Le domaine de l'approvisionnement risque aussi d'être problématique : Carrefour ne possède pratiquement plus d'entrepôts et fait appel à des prestataires alors que Promodès a conservé une logistique intégrée. Comment vont-ils faire cohabiter ces deux systèmes?

Une autre difficulté à laquelle le nouveau groupe sera confrontée : le choix des enseignes. Il doit subsister qu'une seule enseigne par format de magasin. Certains choix s'imposent : Continent va s'effacer devant Carrefour qui est aussi la raison sociale du nouveau groupe et les discounts Ed seront remplacés par Dia. Le choix est plus incertain pour les supermarchés : Champion (Promodès) est déjà une enseigne internationale alors Stoc (Carrefour) est un succès en France. Mais en Espagne, pour les hypermarchés, il apparaît probable que les enseignes Pryca et Continente disparaîtront remplacées par Carrefour.

Mais les salariés de Promodès travaillant dans les hypermarchés Continent vont-ils accepter le changement d'enseigne si facilement? La culture d'entreprise forte de Carrefour ne risque-t-elle pas de heurter les salariés provenant de Promodès ?

 

2)    Intérêt de l’actionnaire

Il est primordial pour qu’une fusion réussisse que les actionnaires voient leurs titres correctement valorisés et leur potentiel de croissance aussi important voir plus pour le futur. Il est donc primordial de respecter l’intérêt de l’actionnaire.

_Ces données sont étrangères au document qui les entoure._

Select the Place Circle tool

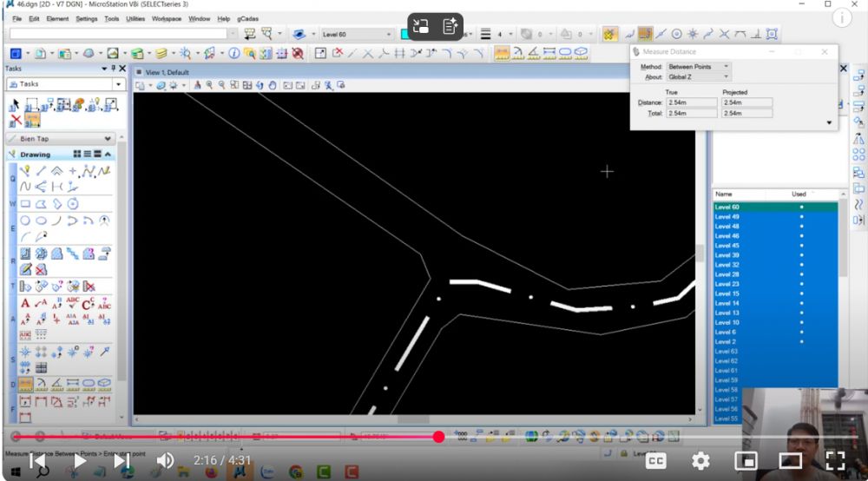[x=25, y=221]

Dans notre cas, il semble y avoir eu des différences de traitement dans la valorisation. De plus, le traitement des actionnaires n’est le même dans ces deux sociétés, peut-être y aura-t-il une lésion pour certains. Il faut donc voir s’il y a réellement eu une différence significative dans le traitement des actionnaires et quelles peuvent en être les conséquences.

 

(a)        Les modalités financières : la valorisation
·                   La valorisation comparée des titres (action)

 

Cours de bourse

Bénéfice
par action

Dividende par action

Le 27 août

Moyenne des 6 mois

Moyenne sur 1 an

En 1998

En 1999

Pour 1998

Promodès

700,0 €

602,0 €

585,8 €

16,14 €

6,34 €

3,00 €

Carrefour

140,3 €

123,9 €

110,0 €

3,1 €

1,15 €

0,82 €

Différence comparée

20,3%

23,3%

13,3%

15,1%

9,1%

64%

 

La différence comparée tient compte de la valorisation des titres telle que l’exprime la parité choisie : 6 actions Carrefour pour 1 Promodès.

 

On peut donc observer que les actionnaires de Promodès obtiennent une prime conséquente de plus de 20% par rapport au dernier cours de bourse.

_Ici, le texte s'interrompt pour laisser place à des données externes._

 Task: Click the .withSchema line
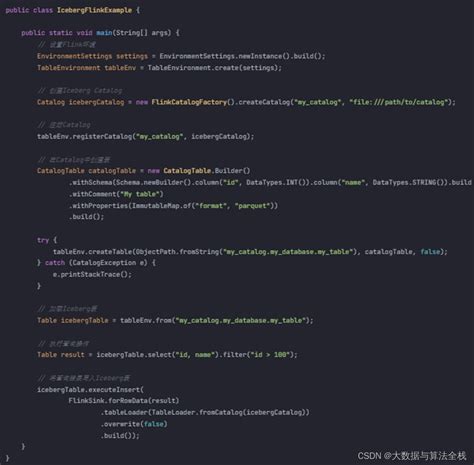tap(270, 182)
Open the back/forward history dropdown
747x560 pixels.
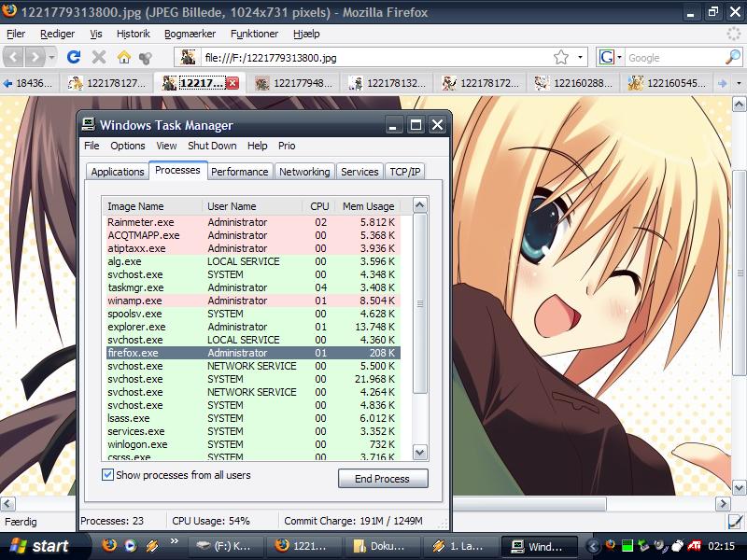pyautogui.click(x=52, y=57)
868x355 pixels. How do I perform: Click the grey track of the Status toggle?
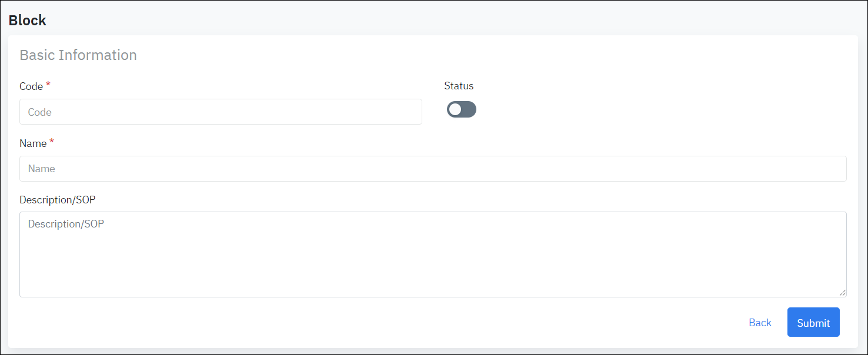click(x=469, y=109)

Qui plus est, ce tableau fait aussi apparaître que la rentabilité est meilleure chez Carrefour (BPA supérieur de 9,1% en 1999, en fonction de la parité choisie), il en est de même en ce qui concerne la politique de distribution.

 

Il y a donc eu une prime en faveur des actionnaires de Promodès dans les parités choisies, peut-être existe-t-il un risque pour les actionnaires de Carrefour ?

 

(b)        Le déséquilibre

Il y a donc une valorisation supérieure de Promodès par rapport à Carrefour si l’on se base sur les cours de bourse. Ceci est flagrant sur le graphique suivant :

 

 

Le graphique en courbes (en haut) présente le cours de Carrefour en noir et le cours de Promodès en rouge avec une même base en janvier 1999.

Le graphique en bâtons (en bas) présente quant à lui les volumes de titres échangés sur le titre Carrefour.

Nous voyons donc qu’une prime a été offerte aux actionnaires de Promodès, puisque ceux-ci avaient profité d’une plus faible progression depuis le début de l’année, la valorisation choisie a permis une très forte hausse du cours. Il est donc évident que Promodès a été sur-valorisé, et corrélativement, Carrefour a été sous-valorisé.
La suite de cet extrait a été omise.